══ Given data ══
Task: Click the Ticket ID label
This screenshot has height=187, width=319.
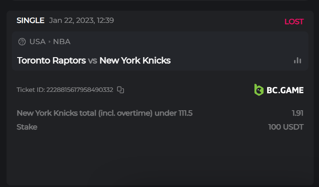Action: pos(31,90)
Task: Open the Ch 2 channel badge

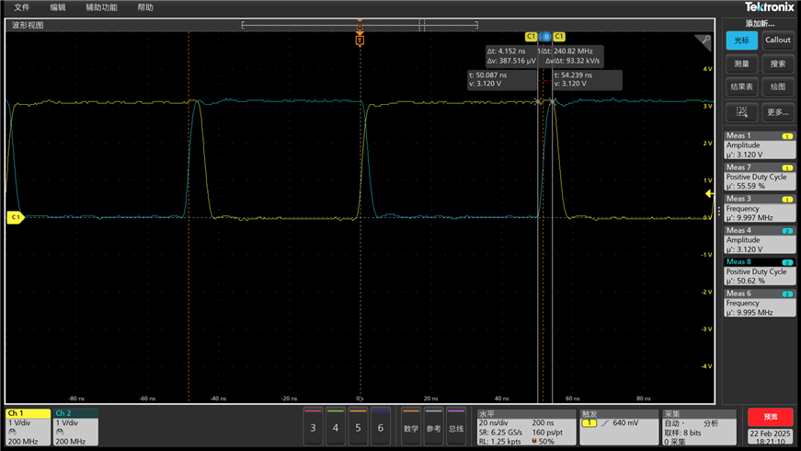Action: tap(75, 427)
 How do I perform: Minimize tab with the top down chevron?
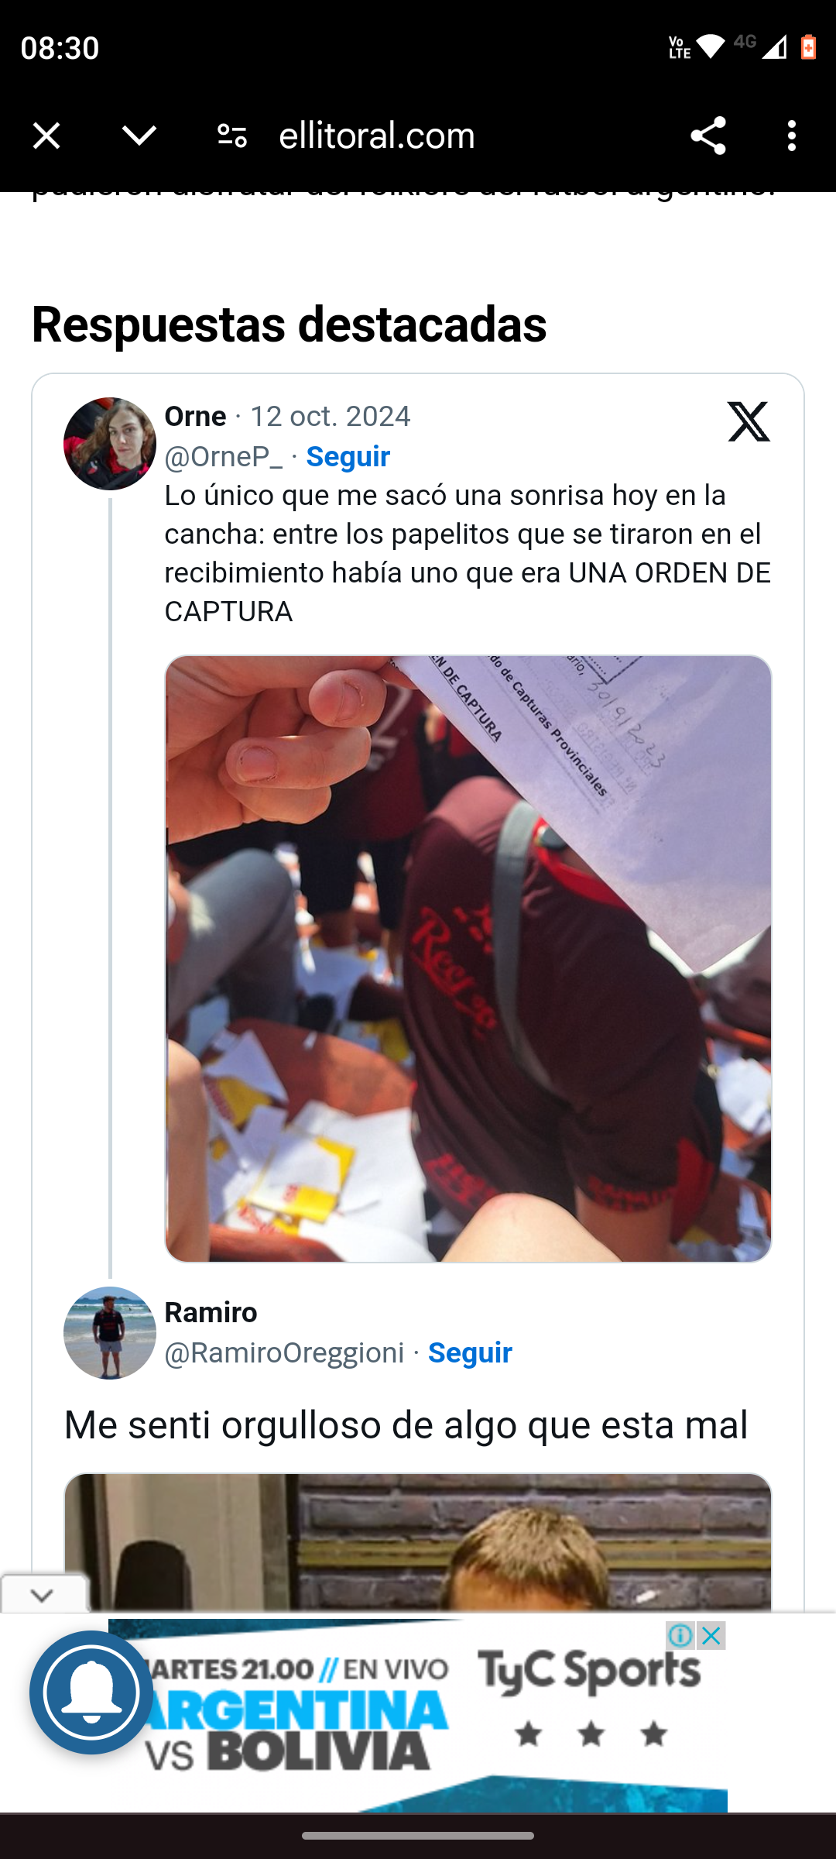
═══
Return the whole listing word for word, minus its pictures.

Task: Click the Ticket ID label
This screenshot has height=187, width=319.
Action: pos(31,90)
Task: Open the Ch 2 channel badge

Action: tap(75, 427)
 How do I perform: Minimize tab with the top down chevron?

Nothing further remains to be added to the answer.